|Publication number||US4171016 A|
|Application number||US 05/875,244|
|Publication date||Oct 16, 1979|
|Filing date||Feb 6, 1978|
|Priority date||Dec 19, 1977|
|Also published as||CA1080121A1|
|Publication number||05875244, 875244, US 4171016 A, US 4171016A, US-A-4171016, US4171016 A, US4171016A|
|Inventors||Edward A. Kempton|
|Original Assignee||Kempton Edward A|
|Export Citation||BiBTeX, EndNote, RefMan|
|Patent Citations (5), Referenced by (20), Classifications (14)|
|External Links: USPTO, USPTO Assignment, Espacenet|
This invention relates to a pump system, and in particular to a water removal system for gas wells.
The build-up of water in gas producing wells is common. When water build-up occurs, the flow of gas decreases because the gas must pass through the water to enter the well. The following example provides ample evidence of the problem. A typical gas well in Western Canada may be drilled to approximately 2400 feet below ground level, and cased with a 6 inch casing. The top of the casing is capped. A 2350 feet length of 23/8 inch outer diameter tubing is installed in the 6 inch casing, passes through the well cap and is connected via piping to a gas processing plant.
Gas flows into the well through perforations in the casing at the 2300 foot level and passes through the smaller tubing to the processing plant. Initial gas pressures and velocities may be quite high, e.g. 1,000 p.s.i. Due to the high velocity, little heat is lost in the smaller tubing, and water entrained in the gas is carried out of the well by the gas. When the gas pressure becomes lower, e.g. 300 p.s.i., gas velocity decreases to the point where the gas no longer carries entrained water to the surface. Moreover, because the gas is present in the 23/8 inch diameter tube for a longer period of time, the temperature of the gas decreases and additional water condenses and flows down the tube into the casing.
In time, the water level rises in the casing and, after covering the perforations, creates a back pressure against inflowing gas. Thus, the gas flows into the well at reduced velocity causing higher water deposits. If the water reaches a level where the back pressure on the perforations is 300 p.s.i. (a water column of approximately 693 feet), very little gas flow can take place. Gas flow varies almost directly with differential pressure, and consequently maximum gas flow can be achieved only by maintaining the water level in the casing below the perforations.

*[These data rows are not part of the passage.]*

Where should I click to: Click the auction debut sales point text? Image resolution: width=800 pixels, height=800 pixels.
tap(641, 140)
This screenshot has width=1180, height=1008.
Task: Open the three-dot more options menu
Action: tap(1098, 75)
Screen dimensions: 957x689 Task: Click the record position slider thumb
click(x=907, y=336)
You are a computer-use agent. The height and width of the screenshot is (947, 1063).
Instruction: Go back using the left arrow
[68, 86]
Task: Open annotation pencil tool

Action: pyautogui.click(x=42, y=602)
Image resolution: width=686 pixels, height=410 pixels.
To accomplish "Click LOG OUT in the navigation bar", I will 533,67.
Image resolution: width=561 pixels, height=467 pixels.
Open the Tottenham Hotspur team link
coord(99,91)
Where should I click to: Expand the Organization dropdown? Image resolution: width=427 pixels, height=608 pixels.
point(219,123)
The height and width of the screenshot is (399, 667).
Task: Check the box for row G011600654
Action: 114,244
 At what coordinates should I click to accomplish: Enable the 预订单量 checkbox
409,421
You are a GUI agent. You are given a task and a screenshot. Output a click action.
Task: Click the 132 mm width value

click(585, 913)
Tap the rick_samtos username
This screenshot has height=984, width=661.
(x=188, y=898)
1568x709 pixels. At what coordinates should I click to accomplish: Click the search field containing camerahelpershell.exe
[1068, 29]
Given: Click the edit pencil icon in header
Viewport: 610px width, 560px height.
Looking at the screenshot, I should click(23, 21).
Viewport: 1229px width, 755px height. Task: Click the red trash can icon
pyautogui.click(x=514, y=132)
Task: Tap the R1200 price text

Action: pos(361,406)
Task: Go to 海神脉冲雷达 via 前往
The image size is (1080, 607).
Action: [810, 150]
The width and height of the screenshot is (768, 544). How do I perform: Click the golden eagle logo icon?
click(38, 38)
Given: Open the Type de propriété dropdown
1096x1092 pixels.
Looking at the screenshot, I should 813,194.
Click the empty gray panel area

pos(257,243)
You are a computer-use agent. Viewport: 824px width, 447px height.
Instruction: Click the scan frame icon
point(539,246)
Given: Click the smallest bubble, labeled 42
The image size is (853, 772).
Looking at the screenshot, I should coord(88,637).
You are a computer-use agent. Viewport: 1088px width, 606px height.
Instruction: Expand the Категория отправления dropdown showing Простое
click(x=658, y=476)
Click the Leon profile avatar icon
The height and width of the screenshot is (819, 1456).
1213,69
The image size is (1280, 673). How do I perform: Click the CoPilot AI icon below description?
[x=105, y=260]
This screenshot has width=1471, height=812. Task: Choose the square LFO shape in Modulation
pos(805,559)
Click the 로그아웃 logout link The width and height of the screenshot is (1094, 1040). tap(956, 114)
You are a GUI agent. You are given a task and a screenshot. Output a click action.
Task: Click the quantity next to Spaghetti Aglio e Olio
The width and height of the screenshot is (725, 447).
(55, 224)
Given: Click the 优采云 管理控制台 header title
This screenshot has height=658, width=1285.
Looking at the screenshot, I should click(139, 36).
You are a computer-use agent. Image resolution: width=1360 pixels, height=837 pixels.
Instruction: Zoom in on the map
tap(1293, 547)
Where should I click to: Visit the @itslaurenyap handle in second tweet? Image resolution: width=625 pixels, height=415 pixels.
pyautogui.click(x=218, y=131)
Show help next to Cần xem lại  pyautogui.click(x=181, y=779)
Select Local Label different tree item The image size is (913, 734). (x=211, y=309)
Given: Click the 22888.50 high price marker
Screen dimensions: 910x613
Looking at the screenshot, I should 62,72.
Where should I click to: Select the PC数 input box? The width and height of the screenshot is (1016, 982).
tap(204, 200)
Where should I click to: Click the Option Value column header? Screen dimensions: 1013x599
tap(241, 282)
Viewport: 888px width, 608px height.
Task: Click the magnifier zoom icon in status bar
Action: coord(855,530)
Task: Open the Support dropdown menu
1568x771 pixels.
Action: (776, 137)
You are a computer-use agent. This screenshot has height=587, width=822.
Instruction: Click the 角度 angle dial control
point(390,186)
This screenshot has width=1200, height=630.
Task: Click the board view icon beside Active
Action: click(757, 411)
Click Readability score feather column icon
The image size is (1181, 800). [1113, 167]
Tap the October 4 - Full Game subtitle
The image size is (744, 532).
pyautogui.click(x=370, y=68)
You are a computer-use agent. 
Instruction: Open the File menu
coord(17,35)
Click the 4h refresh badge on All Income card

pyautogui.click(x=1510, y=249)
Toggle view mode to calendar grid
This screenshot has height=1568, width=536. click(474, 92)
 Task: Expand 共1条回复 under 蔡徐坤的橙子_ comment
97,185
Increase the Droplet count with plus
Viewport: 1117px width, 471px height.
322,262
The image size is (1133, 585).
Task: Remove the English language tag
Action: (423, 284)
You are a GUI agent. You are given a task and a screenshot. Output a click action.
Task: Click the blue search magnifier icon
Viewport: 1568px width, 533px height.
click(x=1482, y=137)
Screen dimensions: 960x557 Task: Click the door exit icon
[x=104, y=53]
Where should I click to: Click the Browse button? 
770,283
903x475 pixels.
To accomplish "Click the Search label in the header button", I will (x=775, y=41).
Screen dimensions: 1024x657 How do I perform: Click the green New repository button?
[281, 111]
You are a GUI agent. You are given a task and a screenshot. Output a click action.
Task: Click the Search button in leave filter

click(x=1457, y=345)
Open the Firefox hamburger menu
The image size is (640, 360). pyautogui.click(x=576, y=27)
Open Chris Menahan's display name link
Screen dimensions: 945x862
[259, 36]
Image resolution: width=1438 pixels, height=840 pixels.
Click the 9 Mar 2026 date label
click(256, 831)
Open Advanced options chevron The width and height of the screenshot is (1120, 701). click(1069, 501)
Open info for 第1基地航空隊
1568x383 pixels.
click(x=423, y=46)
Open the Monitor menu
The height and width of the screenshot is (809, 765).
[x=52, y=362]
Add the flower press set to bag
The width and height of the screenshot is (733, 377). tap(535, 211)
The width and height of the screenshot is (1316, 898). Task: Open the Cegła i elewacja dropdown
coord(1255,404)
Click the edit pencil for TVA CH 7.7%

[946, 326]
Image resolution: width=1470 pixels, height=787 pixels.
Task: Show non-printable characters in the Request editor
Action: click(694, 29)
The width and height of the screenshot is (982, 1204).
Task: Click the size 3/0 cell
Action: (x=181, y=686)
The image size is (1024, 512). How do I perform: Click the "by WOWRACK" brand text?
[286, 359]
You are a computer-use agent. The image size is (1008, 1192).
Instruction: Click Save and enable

Conventional methods of water removal includes a reciprocating down-hole pump actuated by rods from a working head mounted at the well head. Gas flows from the well cap, and water is pumped out of the well at regular intervals of time, i.e. on a time cycle. The pump may operate for a period of time and be stopped for a second period of time. The pump would be damaged if no water was present. Accordingly, the operating and shut down times of the pump must be so calculated as to permit water to rise to a predetermined level (usually estimated) before the pump is operated to lower the water to an acceptable, estimated level.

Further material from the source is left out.